- [EXERCISE]: Render every non-blank line of the rows below as a Markdown table with the columns No and Line, numbering the lines in order. Leave the pictures out of the table.

(Element lookup rows)

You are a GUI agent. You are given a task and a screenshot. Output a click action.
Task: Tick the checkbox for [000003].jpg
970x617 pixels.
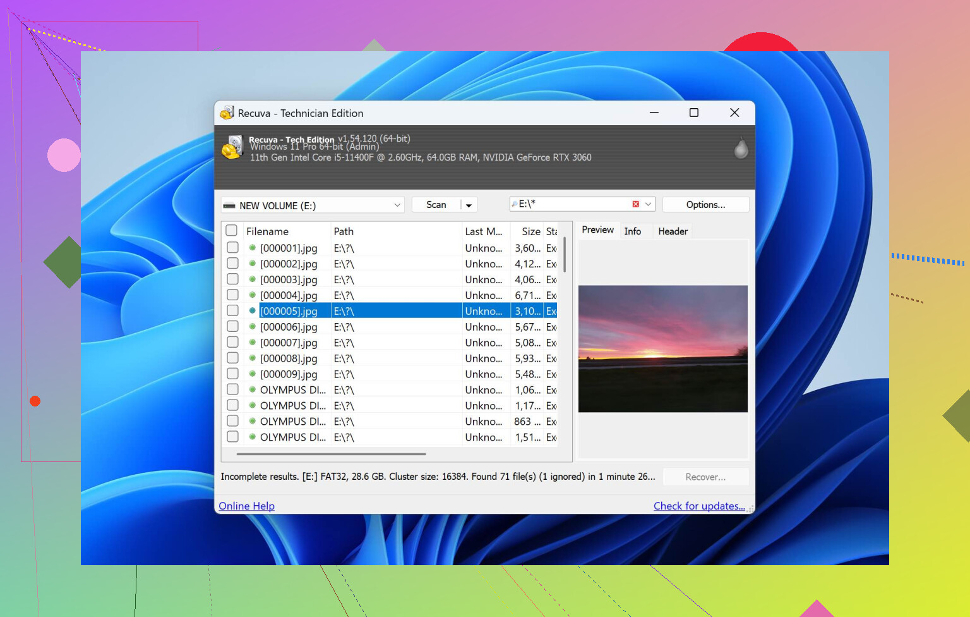tap(232, 279)

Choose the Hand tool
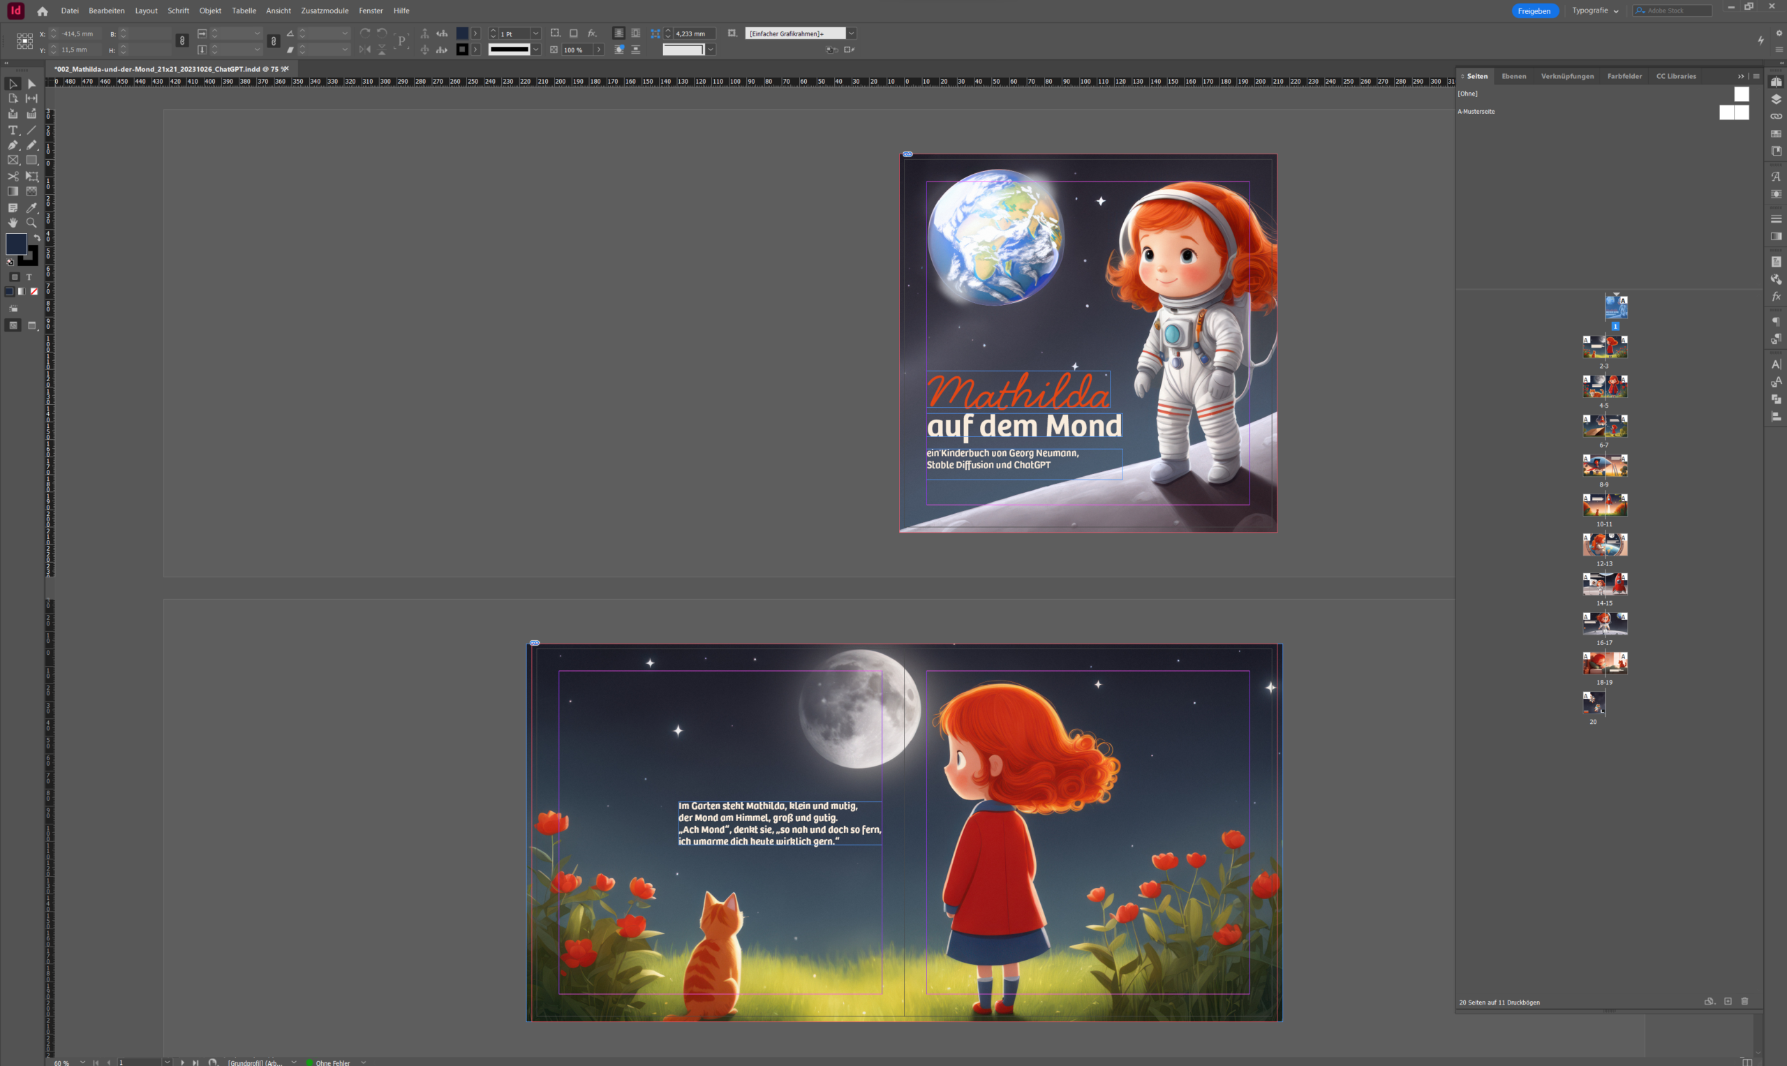pyautogui.click(x=12, y=223)
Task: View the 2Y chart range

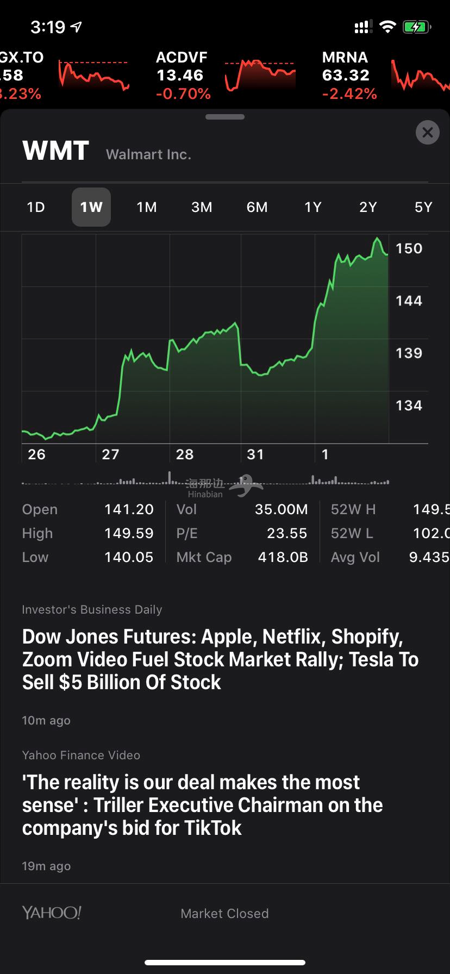Action: 368,207
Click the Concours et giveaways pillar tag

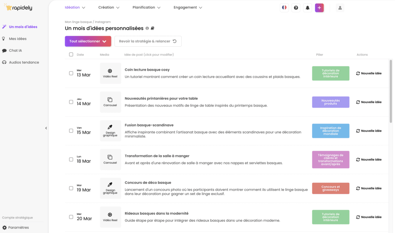pyautogui.click(x=331, y=188)
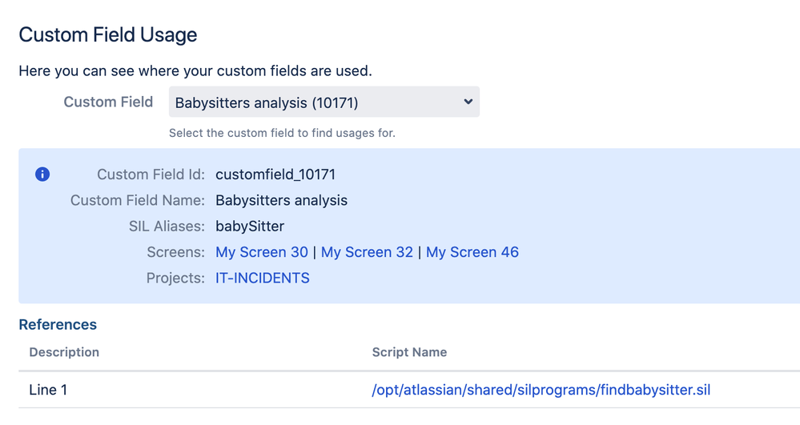Click the dropdown chevron arrow
This screenshot has width=800, height=425.
(468, 102)
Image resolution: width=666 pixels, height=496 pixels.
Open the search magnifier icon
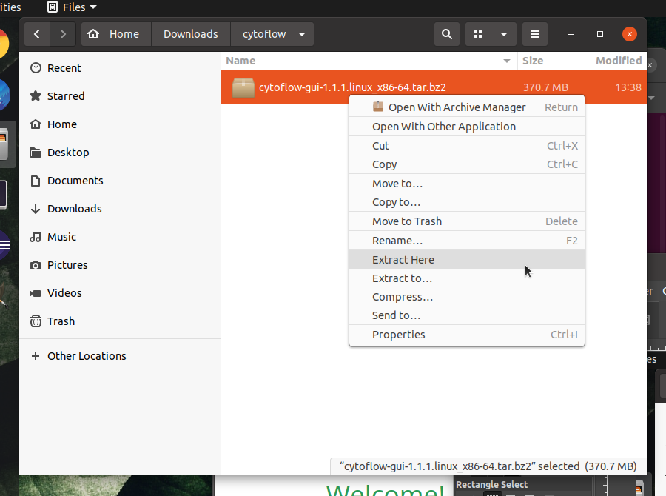click(x=447, y=34)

- [RESULT FOR THIS TASK]:
| No | Line |
|---|---|
| 1 | You are a GUI agent. You are given a task and a screenshot. Output a click action. |
| 2 | Task: Tick the checkbox for [000003].jpg |
| 3 | 970x617 pixels. |
| 4 | tap(232, 279) |
| 5 | Choose the Hand tool |
| 6 | pyautogui.click(x=12, y=223) |
| 7 | Task: View the 2Y chart range |
| 8 | Action: 368,207 |
| 9 | Click the Concours et giveaways pillar tag |
| 10 | pyautogui.click(x=331, y=188) |
| 11 | Click the dropdown chevron arrow |
| 12 | This screenshot has width=800, height=425. |
| 13 | (468, 102) |
| 14 | Image resolution: width=666 pixels, height=496 pixels. |
| 15 | Open the search magnifier icon |
| 16 | click(x=447, y=34) |